▶ **Directions**:
Only the pictures are to be omitted; everything else in the listing must be reproduced exactly.

▶ **Data**:

___

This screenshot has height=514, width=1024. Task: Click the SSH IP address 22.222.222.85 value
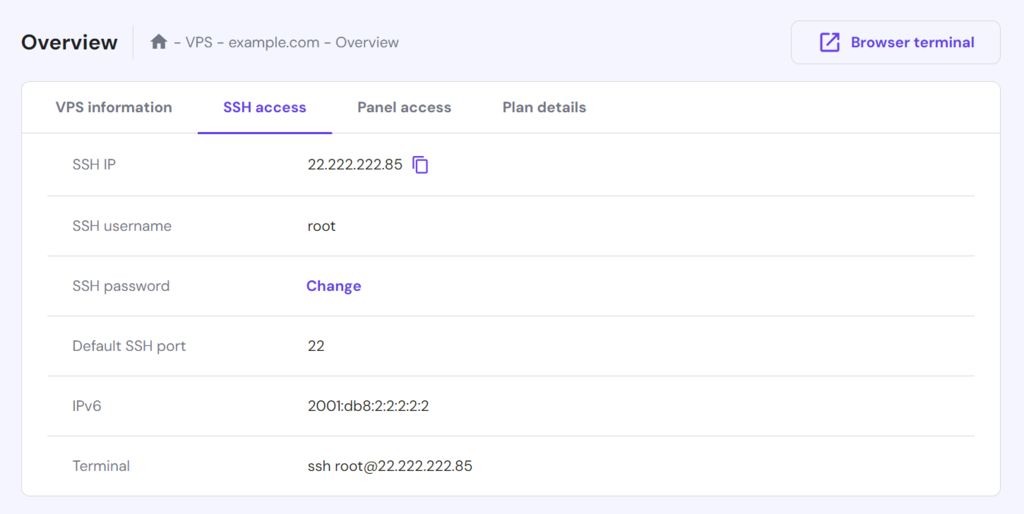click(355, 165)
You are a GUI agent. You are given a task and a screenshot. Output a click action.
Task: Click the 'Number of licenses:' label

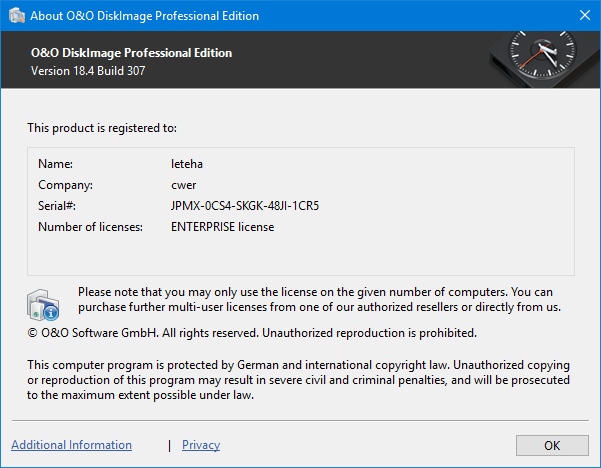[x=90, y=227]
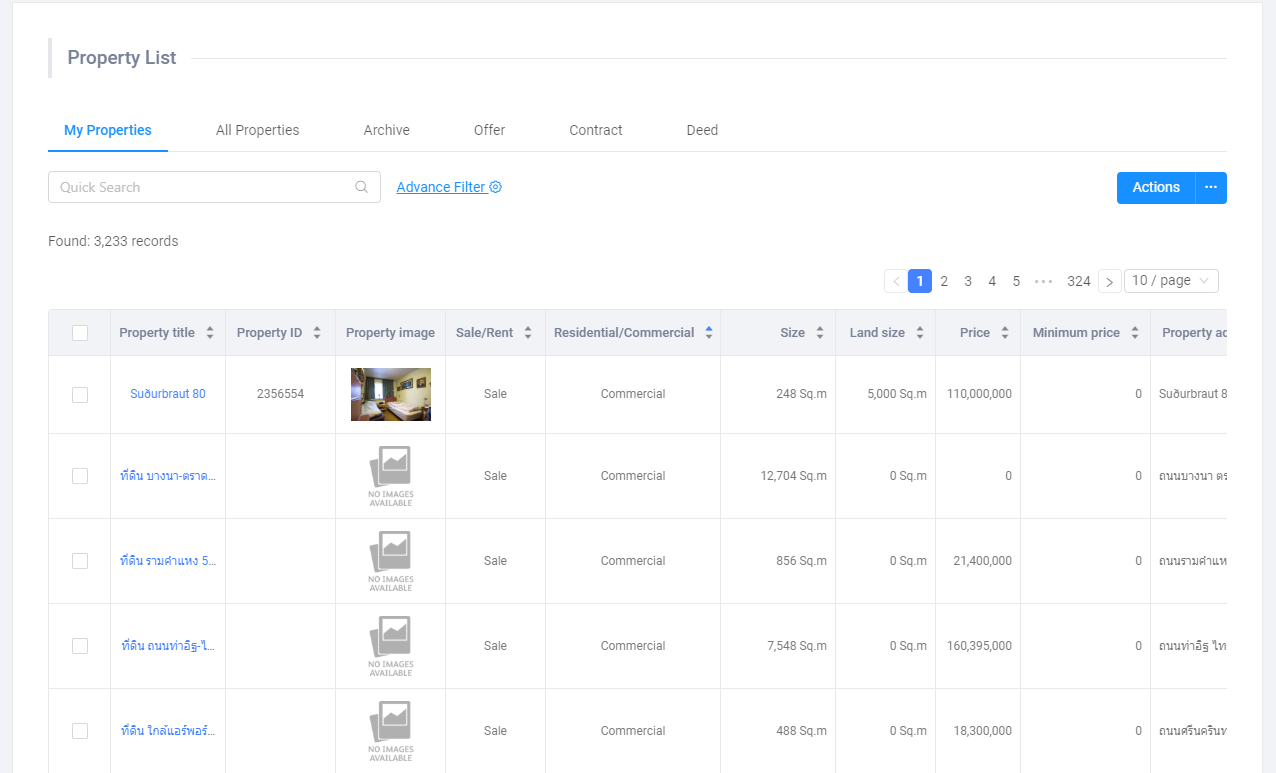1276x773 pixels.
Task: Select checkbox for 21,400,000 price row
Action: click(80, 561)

___

▶ **Output of the task**:
This screenshot has height=514, width=1024. Task: Click the SSH IP address 22.222.222.85 value
click(355, 165)
You are a GUI agent. You are given a task and a screenshot. Output a click action.
Task: Click the 'Number of licenses:' label

[x=90, y=227]
1276x773 pixels.
Task: Select checkbox for 21,400,000 price row
Action: click(80, 561)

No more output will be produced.